• Aufgaben:
(1) Fasse den Beitrag in zwei Sätzen zusammen.
(2) Gib aus dem Beitrag alles von „Völlig unzusammenhängend geht“ bis hinunter zu „Sinn ergeben ...“ wortgetreu wieder.

• Beitrag:
• • • • • • •

Völlig unzusammenhängend geht es mit der Frage weiter, ob man dem Leben noch voraus sei (worin und wozu genau bleibt unerklärt) - was hat das mit der Zeugung zu tun? Dann der angepisste Baum, das angepisste Haus - was sollen denn diese Bilder bedeuten!?
Diese ganze Str. könnte man einfach weglassen, dann würde der Rest zumindest marginal Sinn ergeben ...

S3 - Der Reim "passte/bespaßte" ist unrein, da ersteres Wort einen kurzen Vokal "a" hat, letzteres einen langen. Dementsprechend schreibt man das eine dann auch mit "ss" nach kurzem Vokal, bzw. "ß" nach langem Vokal. Haste auch falsch.

• • • • • • •

• Erfasste Daten:

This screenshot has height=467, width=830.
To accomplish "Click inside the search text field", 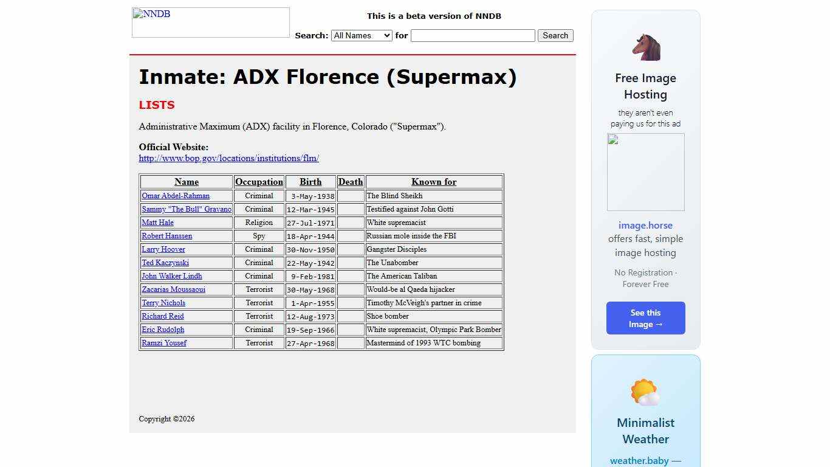I will click(x=473, y=35).
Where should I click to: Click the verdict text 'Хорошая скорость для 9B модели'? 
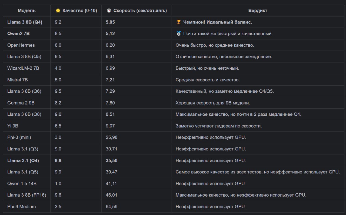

• • • • • • •

• Antworten:
(1) Der Beitrag kritisiert, dass es völlig unzusammenhängend mit der Frage weitergeht, ob man dem Leben noch voraus sei, und dass Bilder wie der angepisste Baum und das angepisste Haus unverständlich bleiben. Ohne diese Strophe würde der Rest zumindest marginal Sinn ergeben, und der Reim „passte/bespaßte“ in S3 ist unrein, weil das erste Wort einen kurzen und das zweite einen langen Vokal „a“ hat.

(2)
Völlig unzusammenhängend geht es mit der Frage weiter, ob man dem Leben noch voraus sei (worin und wozu genau bleibt unerklärt) - was hat das mit der Zeugung zu tun? Dann der angepisste Baum, das angepisste Haus - was sollen denn diese Bilder bedeuten!?
Diese ganze Str. könnte man einfach weglassen, dann würde der Rest zumindest marginal Sinn ergeben ...